Palmeiras pede abertura de inquérito após ataque com bombas no CT
Leila Pereira, presidente do clube, disse que os agressores são "bandidos" e clube classificou a ação como um "atentado" terrorista

O Palmeiras protocolou um pedido de abertura de inquérito policial após um ataque violento com bombas no Centro de Treinamento do Clube, que ocorreu na madrugada último domingo (10). Ninguém ficou ferido.
A presidente do clube, Leila Pereira, classificou os agressores como "bandidos" e falou sobre a crescente onda de vandalismo e violência no esporte. "Para combatermos esse tipo de vandalismo, é necessário aplicar punições severas e retirar essas pessoas do convívio da sociedade", afirmou ela.
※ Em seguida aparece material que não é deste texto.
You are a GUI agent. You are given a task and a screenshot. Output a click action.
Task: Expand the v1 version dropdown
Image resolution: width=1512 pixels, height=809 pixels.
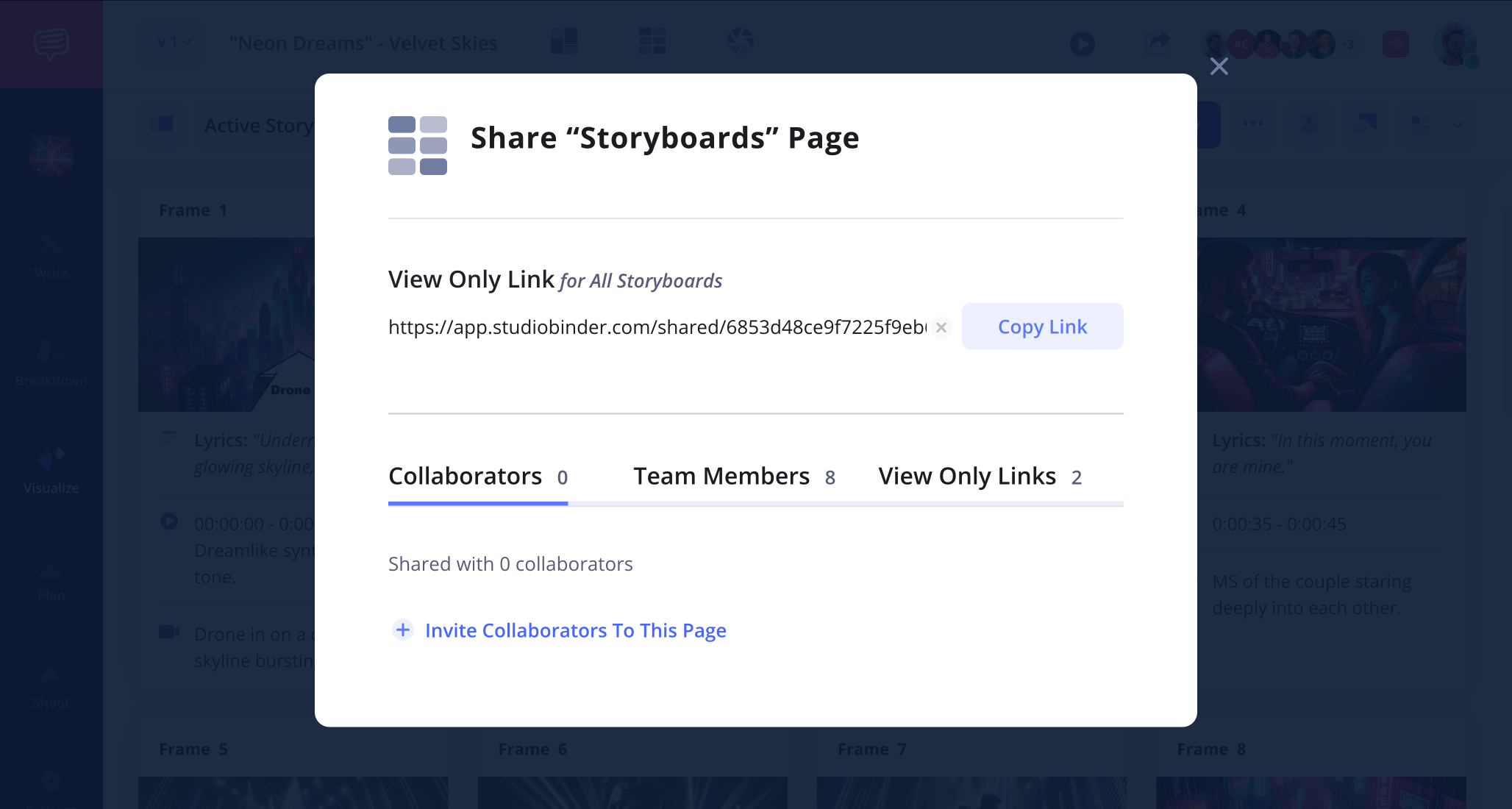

O clube chegou a se referir ao último ataque como "atentado terrorista". O advogado criminalista Euro Maciel Filho, que representa o Palmeiras, reforçou que a segurança do clube foi comprometida.
As câmeras de segurança do local registraram o momento em que ao menos cinco indivíduos, encapuzados, lançaram os artefatos explosivos, o que motivou o clube a reunir evidências e solicitar uma investigação detalhada.
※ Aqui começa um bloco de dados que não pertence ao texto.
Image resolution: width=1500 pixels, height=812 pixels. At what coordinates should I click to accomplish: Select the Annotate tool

"Havia um segurança na guarita que, por pouco, não foi atingido pelos fogos. Estamos analisando a possibilidade de crimes como periclitação da vida e danos ao patrimônio", afirmou Euro Maciel Filho.
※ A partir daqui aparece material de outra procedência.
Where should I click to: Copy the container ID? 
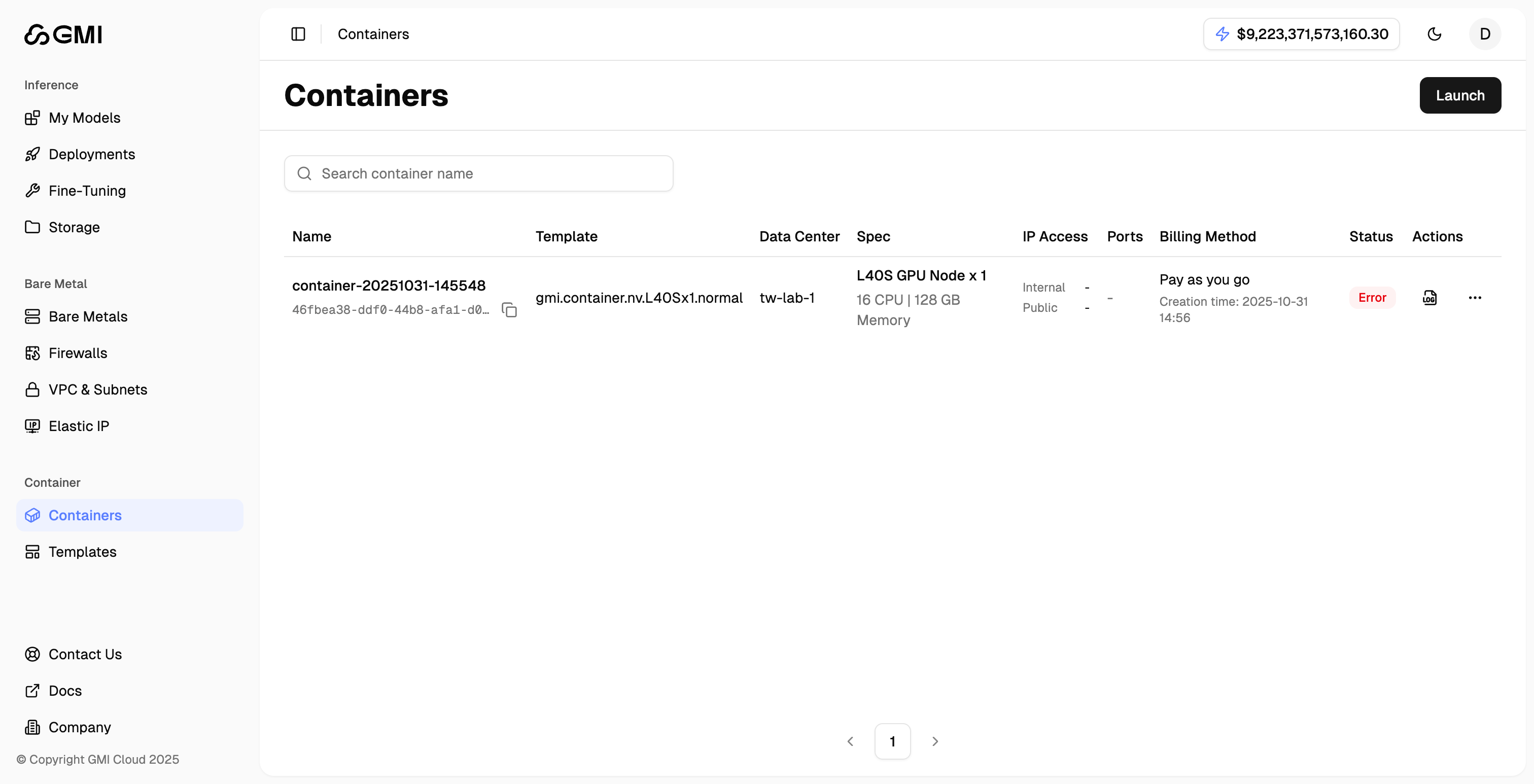coord(509,310)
O pedido foi endereçado ao Delegacia de Repressão aos Delitos de Intolerância Esportiva (Drade).
Na última quarta-feira (6), o Verdão foi eliminado pelo Corinthians nas oitavas de final da Copa do Brasil ao perder o segundo jogo do confronto em pleno Allianz Parque. O time também foi derrotado na partida de ida, na Neo Química Arena.
Diante do cenário, o clima de pressão aumentou, pois a torcida verbalizou manifestações fortes contra o momento da equipe alviverde.